LINGUISTICS & CULTURE
|Data:||30/SET/2009 5:55 AM|
Neither do I, Fran. I have read a lot, it come as a surprise to see it in The Economist.
On the other hand, I never say never, the same Merriam Webster´s Thesaurus (in print) has one entry (sluggard) in wich one of the definitions is "habitually lazy, shiftless and inactive person. Give the example: "He is a sluggard that sleeps all day".
Some synonyms there: bum, dollitle, do-nothing, faineant, idler, lazybones, loafer, slouch, slug, slugabed. Some related words there: lye-abed, sleepyhead, dawdler, laggard, slowcoach, slowcoacher, slowpoke, goldbrick, shirker. etc
Plenty of them aren´t used either, I mean in a day-to-day basis in conversations.
Thus, I myself (never went abroad); so I can´t make any assumption as for the usage comparing with Portuguese, other than comparing with other words and believing in wich I read.
I never seen the entry shiftless within the same dictionary (it may speak something, or speak volumes...don´t know).
And there is the fact that people use some words in Jornalese (for example) that aren´t often used in the streets.
Even newspapers use, say, different languages.

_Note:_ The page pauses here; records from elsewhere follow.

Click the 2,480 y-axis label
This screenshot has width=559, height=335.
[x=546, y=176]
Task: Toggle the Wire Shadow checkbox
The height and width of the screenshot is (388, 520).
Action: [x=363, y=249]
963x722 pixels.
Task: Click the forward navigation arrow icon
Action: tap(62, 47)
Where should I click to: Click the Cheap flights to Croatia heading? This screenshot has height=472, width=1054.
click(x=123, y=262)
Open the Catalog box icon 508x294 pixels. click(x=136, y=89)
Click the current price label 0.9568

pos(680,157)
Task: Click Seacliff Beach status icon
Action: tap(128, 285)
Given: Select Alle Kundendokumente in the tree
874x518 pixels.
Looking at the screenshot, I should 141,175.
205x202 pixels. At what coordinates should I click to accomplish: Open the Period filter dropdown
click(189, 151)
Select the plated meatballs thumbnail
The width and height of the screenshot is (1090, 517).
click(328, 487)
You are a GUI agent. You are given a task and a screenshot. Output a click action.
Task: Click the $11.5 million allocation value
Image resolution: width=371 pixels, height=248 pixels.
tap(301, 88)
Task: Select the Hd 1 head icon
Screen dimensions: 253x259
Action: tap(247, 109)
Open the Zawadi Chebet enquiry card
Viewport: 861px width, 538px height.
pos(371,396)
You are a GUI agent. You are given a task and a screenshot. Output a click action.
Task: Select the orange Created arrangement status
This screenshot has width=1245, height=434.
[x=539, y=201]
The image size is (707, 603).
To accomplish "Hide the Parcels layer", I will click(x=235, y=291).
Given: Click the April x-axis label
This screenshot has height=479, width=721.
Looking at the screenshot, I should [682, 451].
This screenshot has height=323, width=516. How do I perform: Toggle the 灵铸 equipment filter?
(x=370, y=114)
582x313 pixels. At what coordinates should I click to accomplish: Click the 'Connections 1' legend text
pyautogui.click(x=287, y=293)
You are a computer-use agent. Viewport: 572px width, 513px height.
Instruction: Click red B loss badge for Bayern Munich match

Somebody reading the 'Globo' and 'Jornal do Brazil', 'O Dia' and 'Extra' knows well what I mean. Globo cares about grammar but has some bias, whereas Jornal do Brasil is more formal and you find plenty of grammar mistakes but have better information in some places of it. They complement each other. Many people can´t stand the 'Extra', such sloppy is the grammar job.
I don´t ban any word from my repertoire, for I might need it when I am going to read
a book extracted from Gutenberg, or other sources.
Again, I must admit that the present one is not broadly used. What don´t rule out the possibility of showing up sometime. That´s why I put the definition from Webster´s (online). It´s not about usage now, but all about information.
Of course, anyone´s else opinion is welcome.
Hugs to all of you.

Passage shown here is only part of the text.